Before trying to offer any advice, you've used some phrases and terminology that I don't really understand in this context:

in plotting the incremental increase in well-depth with each incremental increase in exposure..." – I don't know of a reason for well depth to change as a result of exposure time. I thought that well depth was fixed at time of fabrication of the sensor. Can you clarify what you mean by "increase in well-depth"?The nominal well-depth of the chip is 55K, but binned, the readout limit is 110k." – In a perfect world, binning 2x2 should increase total well depth by a factor of 4 (4 pixels combined vs 1 pixel), but many cameras will saturate the A/D converter at 65,535 long before being able to count the total number of electrons in a binned pixel. When you say "readout limit", I assume you mean "electrons" and not ADU. Is the 110k something that you measured, or does it come from a specification sheet?the average deviation in the incremental gain in ADU" – What do you mean by the word "gain"? We normally use it in the sense of the ratio of the number of electrons to the number of ADU. Are you actually measuring gain (by measuring variance across a pair of images), or are you measuring the ratio of ADU to commanded exposure time?- Mark

increase(not gain) in ADU". What I am measuring is the incremental increase in the ADU that each increase in exposure demonstrates.

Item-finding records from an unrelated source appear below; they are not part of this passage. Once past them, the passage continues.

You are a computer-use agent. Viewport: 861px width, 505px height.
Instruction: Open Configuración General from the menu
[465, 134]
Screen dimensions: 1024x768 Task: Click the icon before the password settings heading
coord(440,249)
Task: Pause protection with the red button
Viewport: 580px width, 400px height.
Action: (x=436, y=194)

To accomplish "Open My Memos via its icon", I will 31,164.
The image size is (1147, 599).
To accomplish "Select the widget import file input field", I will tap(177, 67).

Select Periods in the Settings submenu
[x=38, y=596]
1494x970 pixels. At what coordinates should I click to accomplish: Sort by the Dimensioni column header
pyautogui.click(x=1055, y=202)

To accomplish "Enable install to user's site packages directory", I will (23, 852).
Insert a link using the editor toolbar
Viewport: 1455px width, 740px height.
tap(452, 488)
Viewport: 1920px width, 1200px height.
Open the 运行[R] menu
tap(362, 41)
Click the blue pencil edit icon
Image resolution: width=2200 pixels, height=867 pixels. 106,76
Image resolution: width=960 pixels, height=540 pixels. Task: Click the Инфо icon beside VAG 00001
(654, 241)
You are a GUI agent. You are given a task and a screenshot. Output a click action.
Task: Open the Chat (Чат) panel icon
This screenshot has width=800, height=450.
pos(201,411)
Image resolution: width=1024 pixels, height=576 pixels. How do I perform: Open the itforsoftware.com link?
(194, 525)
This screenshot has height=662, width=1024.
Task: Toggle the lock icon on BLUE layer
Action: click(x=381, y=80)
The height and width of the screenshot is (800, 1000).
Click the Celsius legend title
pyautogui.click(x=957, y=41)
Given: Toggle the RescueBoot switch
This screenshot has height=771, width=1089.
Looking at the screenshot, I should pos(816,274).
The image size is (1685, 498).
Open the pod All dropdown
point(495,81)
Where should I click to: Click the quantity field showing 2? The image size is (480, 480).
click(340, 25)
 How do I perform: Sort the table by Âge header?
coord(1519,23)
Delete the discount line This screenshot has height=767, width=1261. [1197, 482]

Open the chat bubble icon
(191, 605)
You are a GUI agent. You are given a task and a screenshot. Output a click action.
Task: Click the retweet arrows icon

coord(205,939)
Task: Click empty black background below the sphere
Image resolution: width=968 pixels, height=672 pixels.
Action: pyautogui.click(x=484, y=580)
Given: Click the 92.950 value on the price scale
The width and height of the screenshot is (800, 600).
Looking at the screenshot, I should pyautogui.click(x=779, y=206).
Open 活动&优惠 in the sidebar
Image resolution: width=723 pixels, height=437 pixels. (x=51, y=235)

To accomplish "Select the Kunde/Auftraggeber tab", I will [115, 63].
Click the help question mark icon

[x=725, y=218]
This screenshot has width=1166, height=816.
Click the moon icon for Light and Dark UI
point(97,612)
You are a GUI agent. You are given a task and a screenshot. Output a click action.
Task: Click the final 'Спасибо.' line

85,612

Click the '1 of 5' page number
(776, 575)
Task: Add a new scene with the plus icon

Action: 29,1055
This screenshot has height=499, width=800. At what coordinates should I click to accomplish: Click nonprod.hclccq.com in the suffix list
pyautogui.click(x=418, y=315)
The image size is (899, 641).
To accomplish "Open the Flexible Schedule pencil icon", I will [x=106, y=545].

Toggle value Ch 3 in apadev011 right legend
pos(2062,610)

Some incremental increases in exposure are somewhat larger that the average increase and some smaller. This deviation from the mean is nearly four times larger when using low gain than high gain.Hi, James:

Okay, that info really helps.

I applaud you – with enthusiasm – for your work characterizing your new camera. Not only are you getting a better handle on how the new camera behaves, but you (and everyone you share this with, including me) are learning new things in the process.

Let's talk about flicker. If your panel is flickering at 60Hz, then the 0.5 second exposure time increment nominally adds 29 to 31 flicker cycles. The difference between 29 and the nominal 30 flicker cycles is potentially a variation of up to 1/30 of the incremental flux that you add for the exposure, meaning that your flux "steps" have an inherent 3% variation in their size, depending on depth of the flicker and synchronization between your exposure start time and local power frequency. I compare 3% to your quoted number (0.0015 or so), and think that you're actually doing quite well.

I do suggest that you gather data separately on linearity and noise. It's difficult to measure noise using a methodology intended to gather linearity info.

That said, a good linearity methodology fits a curve to your plot of ADU vs exposure time. You'll get one set of fitting statistics using a linear fit and a different set of fitting statistics using a quadratic fit. Calculate the residuals (errors) between the fitting line(s) and your raw data. Then we should have a conversation about those residuals instead of your point-to-point increments. The comparison of those residuals between the linear fit and the quadratic fit will tell you a lot about the overall linearity of the camera's response.

I encourage you to make your own measurements of gain and read noise. It isn't unusual for individual cameras to have gain and read noise numbers somewhat different from what's on the vendor spec sheets. Measuring gain and read noise can be done together, and gives you a better understanding of camera behavior than measuring point-to-point variation in the linearity curve.

Mark

Thanks Mark, I will look into pursuing those ideas.